Start of EXTRACTED INFORMATION

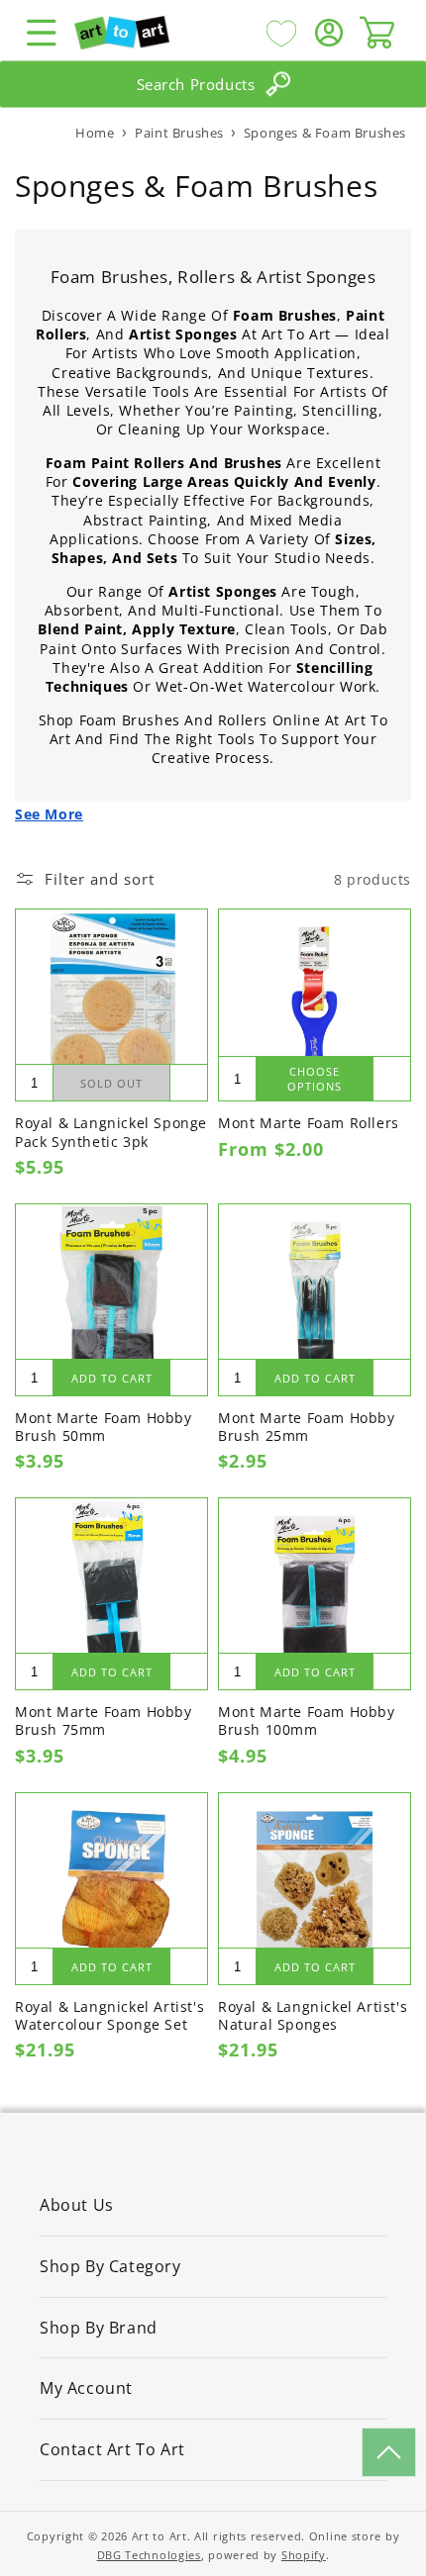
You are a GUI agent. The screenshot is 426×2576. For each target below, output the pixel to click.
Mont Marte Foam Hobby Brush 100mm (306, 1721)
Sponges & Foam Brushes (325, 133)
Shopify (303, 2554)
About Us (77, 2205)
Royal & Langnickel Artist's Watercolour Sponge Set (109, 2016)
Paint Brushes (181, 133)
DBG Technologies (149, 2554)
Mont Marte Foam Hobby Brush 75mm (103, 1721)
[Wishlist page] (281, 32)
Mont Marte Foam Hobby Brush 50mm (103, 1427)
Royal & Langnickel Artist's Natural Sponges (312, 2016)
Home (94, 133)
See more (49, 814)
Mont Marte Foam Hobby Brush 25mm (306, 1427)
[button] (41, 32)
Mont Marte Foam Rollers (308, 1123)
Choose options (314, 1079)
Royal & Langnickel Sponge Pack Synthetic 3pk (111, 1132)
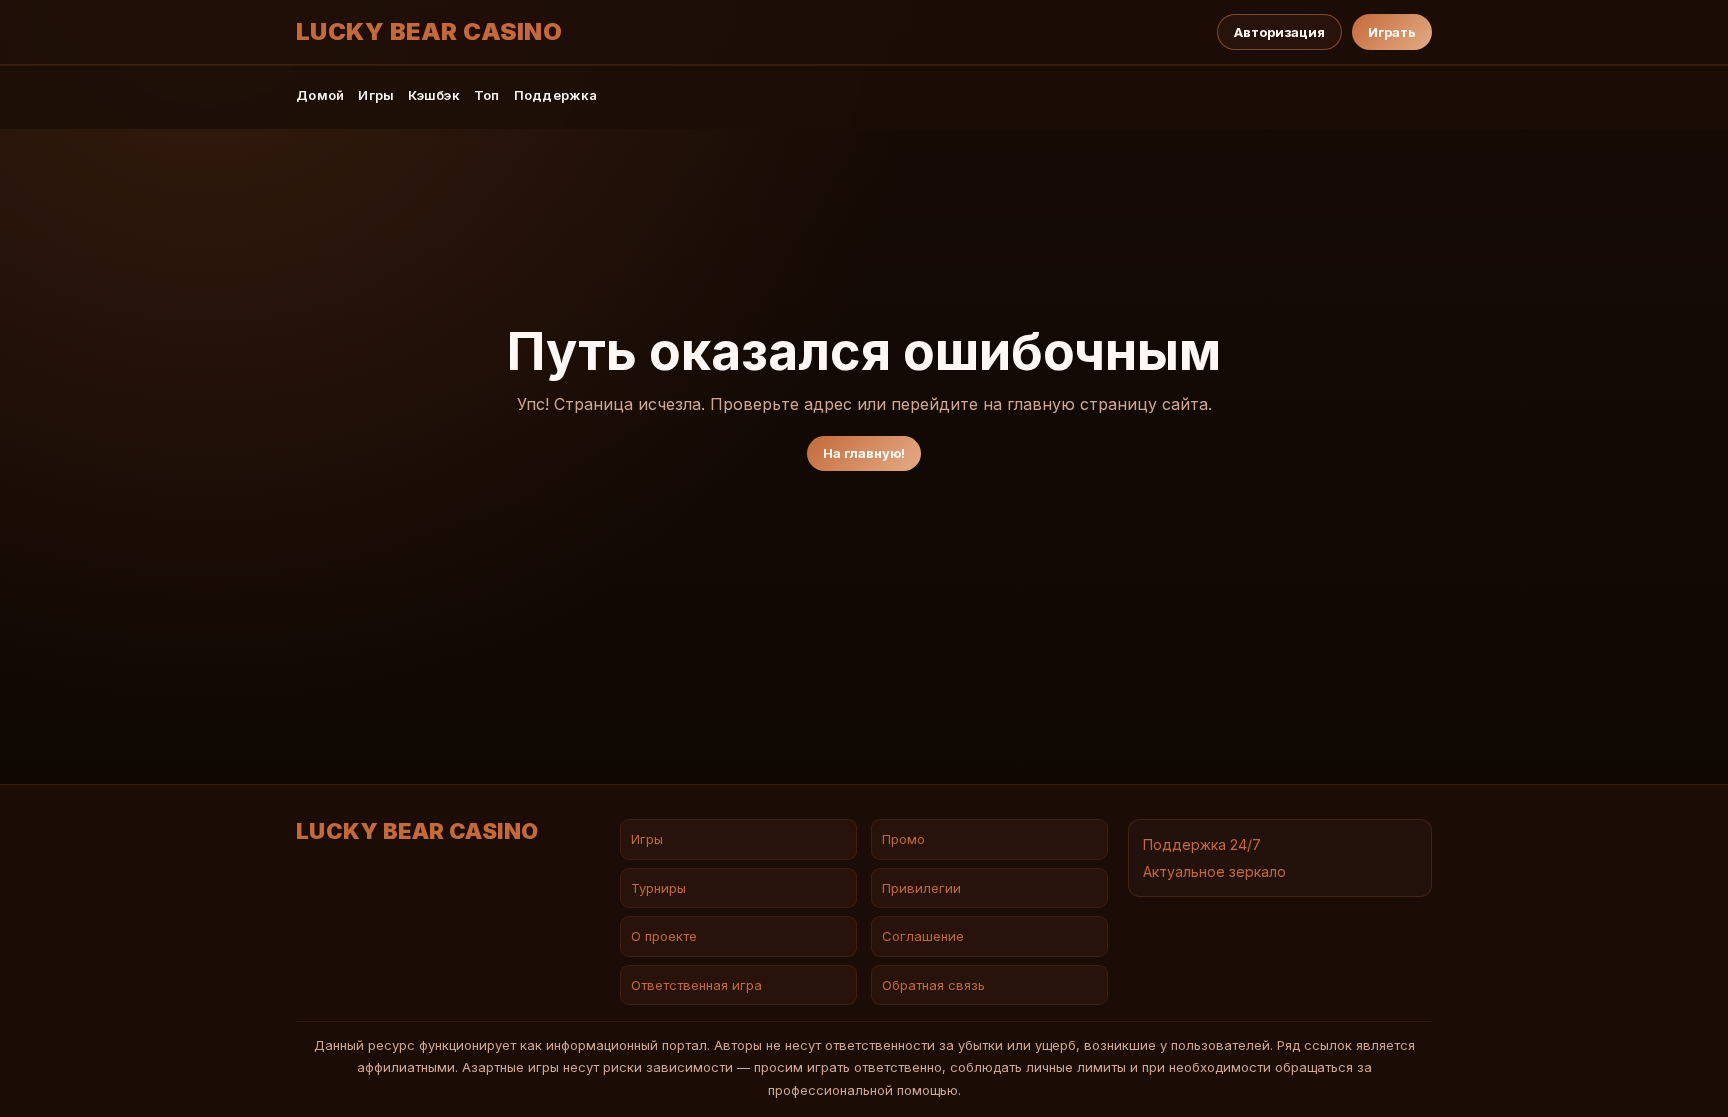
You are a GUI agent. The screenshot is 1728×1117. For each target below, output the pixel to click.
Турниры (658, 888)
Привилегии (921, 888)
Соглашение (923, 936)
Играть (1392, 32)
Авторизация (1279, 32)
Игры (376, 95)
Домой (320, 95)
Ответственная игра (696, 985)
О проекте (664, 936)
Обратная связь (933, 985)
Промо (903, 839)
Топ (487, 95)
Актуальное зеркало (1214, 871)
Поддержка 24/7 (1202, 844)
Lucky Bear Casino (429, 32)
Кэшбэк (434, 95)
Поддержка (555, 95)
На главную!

End of EXTRACTED INFORMATION

| TO DO |
Before writing out the material above, please remove its pictures; everything else stays exact.

| RESPONSE TO THE TASK |
You are a GUI agent. The screenshot is 426×2576. For each target below, output the pixel to click.
Mont Marte Foam Hobby Brush 100mm (306, 1721)
Sponges & Foam Brushes (325, 133)
Shopify (303, 2554)
About Us (77, 2205)
Royal & Langnickel Artist's Watercolour Sponge Set (109, 2016)
Paint Brushes (181, 133)
DBG Technologies (149, 2554)
Mont Marte Foam Hobby Brush 75mm (103, 1721)
[Wishlist page] (281, 32)
Mont Marte Foam Hobby Brush 50mm (103, 1427)
Royal & Langnickel Artist's Natural Sponges (312, 2016)
Home (94, 133)
See more (49, 814)
Mont Marte Foam Hobby Brush 25mm (306, 1427)
[button] (41, 32)
Mont Marte Foam Rollers (308, 1123)
Choose options (314, 1079)
Royal & Langnickel Sponge Pack Synthetic 3pk (111, 1132)
You are a GUI agent. The screenshot is 1728×1117. For each target below, output the pixel to click.
Турниры (658, 888)
Привилегии (921, 888)
Соглашение (923, 936)
Играть (1392, 32)
Авторизация (1279, 32)
Игры (376, 95)
Домой (320, 95)
Ответственная игра (696, 985)
О проекте (664, 936)
Обратная связь (933, 985)
Промо (903, 839)
Топ (487, 95)
Актуальное зеркало (1214, 871)
Поддержка 24/7 (1202, 844)
Lucky Bear Casino (429, 32)
Кэшбэк (434, 95)
Поддержка (555, 95)
На главную!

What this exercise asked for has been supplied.